Dia pun meminta Bagja fokus menjalankan tugas mengawasi penyelenggara, peserta Pemilu dan pelaksanaan Pemilu 2024. Bagja diminta untuk berhenti membuat kegaduhan di tengah masyarakat karena hanya akan menimbulkan spekulasi di tengah masyarakat.
Sebelumnya, Ketua Bawaslu RI Bagja mengusulkan agar semua pihak terkait mulai membahas opsi menunda gelaran Pilkada Serentak 2024. Hal itu disampaikan dalam rapat koordinasi kementerian dan lembaga negara yang diselenggarakan Kantor Staf Presiden (KSP) bertemakan Potensi dan Situasi Mutakhir Kerawanan Pemilu Serta Strategi Nasional Penanggulangannya di Jakarta, Rabu (12/7/2023).
Bagja mengusulkan penundaan karena ada sejumlah masalah besar yang berpotensi terjadi apabila Pilkada Serentak dilaksanakan sesuai jadwal pada 27 November 2024. Masalah pertama adalah pelaksanaan tahapan pilkada beririsan dengan pelaksanaan tahapan Pemilu 2024.
"Kami khawatir sebenarnya Pilkada 2024 ini karena pemungutan suara pada November 2024 yang mana Oktober baru pelantikan presiden baru.

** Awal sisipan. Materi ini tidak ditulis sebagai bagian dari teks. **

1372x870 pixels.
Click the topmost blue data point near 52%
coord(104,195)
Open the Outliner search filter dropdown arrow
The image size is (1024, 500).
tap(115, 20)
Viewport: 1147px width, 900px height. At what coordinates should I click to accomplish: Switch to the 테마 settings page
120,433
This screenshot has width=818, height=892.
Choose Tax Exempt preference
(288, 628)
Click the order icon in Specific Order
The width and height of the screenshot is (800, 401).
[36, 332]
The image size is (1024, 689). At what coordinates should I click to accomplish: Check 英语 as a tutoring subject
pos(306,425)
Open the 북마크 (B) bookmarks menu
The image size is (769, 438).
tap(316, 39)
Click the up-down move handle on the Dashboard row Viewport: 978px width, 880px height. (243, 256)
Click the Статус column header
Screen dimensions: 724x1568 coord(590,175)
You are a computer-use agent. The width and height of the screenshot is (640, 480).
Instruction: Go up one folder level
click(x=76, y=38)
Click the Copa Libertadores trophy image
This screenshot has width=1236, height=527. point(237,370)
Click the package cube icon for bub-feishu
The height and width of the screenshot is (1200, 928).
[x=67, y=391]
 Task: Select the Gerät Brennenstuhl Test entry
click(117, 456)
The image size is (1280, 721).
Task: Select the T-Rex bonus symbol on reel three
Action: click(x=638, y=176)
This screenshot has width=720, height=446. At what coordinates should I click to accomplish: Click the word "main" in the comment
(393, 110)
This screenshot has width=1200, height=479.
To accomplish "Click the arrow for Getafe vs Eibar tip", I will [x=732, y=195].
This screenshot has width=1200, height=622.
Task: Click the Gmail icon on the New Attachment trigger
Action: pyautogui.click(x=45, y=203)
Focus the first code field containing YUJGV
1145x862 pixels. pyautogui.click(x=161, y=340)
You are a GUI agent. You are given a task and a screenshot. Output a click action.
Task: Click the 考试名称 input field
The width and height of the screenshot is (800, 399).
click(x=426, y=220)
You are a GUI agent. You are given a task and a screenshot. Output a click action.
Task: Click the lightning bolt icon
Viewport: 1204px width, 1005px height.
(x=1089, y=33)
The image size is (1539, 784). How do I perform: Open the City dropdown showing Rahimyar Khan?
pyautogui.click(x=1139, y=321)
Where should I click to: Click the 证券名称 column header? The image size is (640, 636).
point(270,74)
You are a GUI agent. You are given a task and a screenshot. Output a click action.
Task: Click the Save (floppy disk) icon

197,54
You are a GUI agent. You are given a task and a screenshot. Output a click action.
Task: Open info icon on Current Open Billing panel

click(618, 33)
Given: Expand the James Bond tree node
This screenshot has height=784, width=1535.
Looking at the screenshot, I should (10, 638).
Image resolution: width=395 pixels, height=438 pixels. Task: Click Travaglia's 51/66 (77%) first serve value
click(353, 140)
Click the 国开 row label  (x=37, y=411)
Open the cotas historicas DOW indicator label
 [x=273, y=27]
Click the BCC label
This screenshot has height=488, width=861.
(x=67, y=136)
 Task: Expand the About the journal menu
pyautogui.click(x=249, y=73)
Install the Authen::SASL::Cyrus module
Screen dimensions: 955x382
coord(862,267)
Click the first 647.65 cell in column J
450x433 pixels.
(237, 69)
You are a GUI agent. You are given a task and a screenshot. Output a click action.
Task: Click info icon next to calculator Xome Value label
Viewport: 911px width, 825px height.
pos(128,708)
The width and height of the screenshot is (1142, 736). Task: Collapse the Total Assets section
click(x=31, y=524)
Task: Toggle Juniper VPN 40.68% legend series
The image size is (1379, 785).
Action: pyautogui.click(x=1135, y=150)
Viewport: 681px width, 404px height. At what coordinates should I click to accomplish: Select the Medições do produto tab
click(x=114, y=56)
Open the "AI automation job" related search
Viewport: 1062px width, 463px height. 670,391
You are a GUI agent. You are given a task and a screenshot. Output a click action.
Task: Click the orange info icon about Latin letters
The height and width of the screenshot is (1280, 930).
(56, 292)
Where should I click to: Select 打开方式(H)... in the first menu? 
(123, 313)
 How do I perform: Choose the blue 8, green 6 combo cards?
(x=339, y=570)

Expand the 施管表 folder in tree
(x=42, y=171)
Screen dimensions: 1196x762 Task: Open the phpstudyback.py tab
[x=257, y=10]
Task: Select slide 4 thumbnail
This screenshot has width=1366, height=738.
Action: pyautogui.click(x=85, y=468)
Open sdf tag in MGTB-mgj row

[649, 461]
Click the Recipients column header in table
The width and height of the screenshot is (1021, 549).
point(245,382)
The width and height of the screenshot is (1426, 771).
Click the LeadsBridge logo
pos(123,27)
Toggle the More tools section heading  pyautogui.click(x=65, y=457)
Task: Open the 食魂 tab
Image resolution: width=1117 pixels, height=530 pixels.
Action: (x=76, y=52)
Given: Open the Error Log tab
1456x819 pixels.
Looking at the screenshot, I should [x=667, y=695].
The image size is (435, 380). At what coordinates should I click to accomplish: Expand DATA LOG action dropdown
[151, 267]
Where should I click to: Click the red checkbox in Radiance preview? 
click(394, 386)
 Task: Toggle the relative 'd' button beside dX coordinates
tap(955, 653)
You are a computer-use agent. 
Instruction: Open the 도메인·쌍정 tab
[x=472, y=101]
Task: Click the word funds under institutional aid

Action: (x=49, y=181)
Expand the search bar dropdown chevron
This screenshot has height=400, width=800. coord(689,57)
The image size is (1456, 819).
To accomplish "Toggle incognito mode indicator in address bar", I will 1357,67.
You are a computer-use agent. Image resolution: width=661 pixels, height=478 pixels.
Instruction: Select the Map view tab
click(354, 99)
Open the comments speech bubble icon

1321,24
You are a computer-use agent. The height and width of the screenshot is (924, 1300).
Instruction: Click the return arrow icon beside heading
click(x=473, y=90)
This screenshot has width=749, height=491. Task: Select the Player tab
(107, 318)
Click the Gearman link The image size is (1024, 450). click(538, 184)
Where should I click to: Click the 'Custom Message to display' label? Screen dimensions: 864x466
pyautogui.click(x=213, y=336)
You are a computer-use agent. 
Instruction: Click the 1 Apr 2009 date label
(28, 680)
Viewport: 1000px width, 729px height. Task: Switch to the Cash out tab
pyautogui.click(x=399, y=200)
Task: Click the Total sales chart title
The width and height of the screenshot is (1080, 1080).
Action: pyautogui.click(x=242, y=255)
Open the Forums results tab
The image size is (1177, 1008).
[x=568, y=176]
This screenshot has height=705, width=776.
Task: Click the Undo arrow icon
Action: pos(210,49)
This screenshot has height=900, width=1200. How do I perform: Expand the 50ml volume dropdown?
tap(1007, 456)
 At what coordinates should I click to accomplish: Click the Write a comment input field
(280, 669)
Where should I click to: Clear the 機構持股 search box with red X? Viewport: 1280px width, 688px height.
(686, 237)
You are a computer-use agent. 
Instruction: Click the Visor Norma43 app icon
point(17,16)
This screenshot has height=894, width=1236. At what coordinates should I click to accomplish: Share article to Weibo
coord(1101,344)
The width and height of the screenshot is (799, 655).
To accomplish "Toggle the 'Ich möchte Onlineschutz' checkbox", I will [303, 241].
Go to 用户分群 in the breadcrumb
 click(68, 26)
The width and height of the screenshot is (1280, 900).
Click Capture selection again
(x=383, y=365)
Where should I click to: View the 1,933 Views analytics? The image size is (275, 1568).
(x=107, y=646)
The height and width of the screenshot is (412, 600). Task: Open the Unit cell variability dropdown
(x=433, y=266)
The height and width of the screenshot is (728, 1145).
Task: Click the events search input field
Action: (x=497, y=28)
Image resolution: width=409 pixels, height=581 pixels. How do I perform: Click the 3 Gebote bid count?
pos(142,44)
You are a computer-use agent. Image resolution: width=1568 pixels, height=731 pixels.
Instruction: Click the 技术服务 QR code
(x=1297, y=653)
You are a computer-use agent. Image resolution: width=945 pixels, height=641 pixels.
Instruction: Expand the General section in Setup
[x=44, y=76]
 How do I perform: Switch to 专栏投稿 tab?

Tentu dengan menteri dan pejabat yang mungkin berganti," kata Bagja, dikutip dari laman resmi Bawaslu RI.
Permasalahan kedua, kata Bagja, adalah potensi gangguan keamanan yang tinggi dalam gelaran Pilkada Serentak 2024 yang digelar di semua provinsi dan kabupaten/kota. Sedangkan aparat tidak bisa diperbantukan ke daerah yang sedang mengalami gangguan keamanan, karena aparat fokus menjaga daerah masing-masing yang juga sedang menggelar pilkada.
"Kalau sebelumnya, misalnya pilkada di Makassar ada gangguan keamanan, bisa ada pengerahan dari polres di sekitarnya atau polisi dari provinsi lain. Kalau Pilkada 2024 tentu sulit karena setiap daerah siaga yang menggelar pemilihan serupa," ujarnya.
Usul Bagja itu dikritik banyak kalangan mulai dari organisasi pemerhati pemilu, partai politik, hingga anggota DPR RI. Setelah ramai, Bagja enggan memberikan penjelasan lebih lanjut terkait usulan tersebut. Dia menyebut, usulan itu hanya sebatas bahasan dalam diskusi bersama KSP, bukan usulan resmi Bawaslu RI.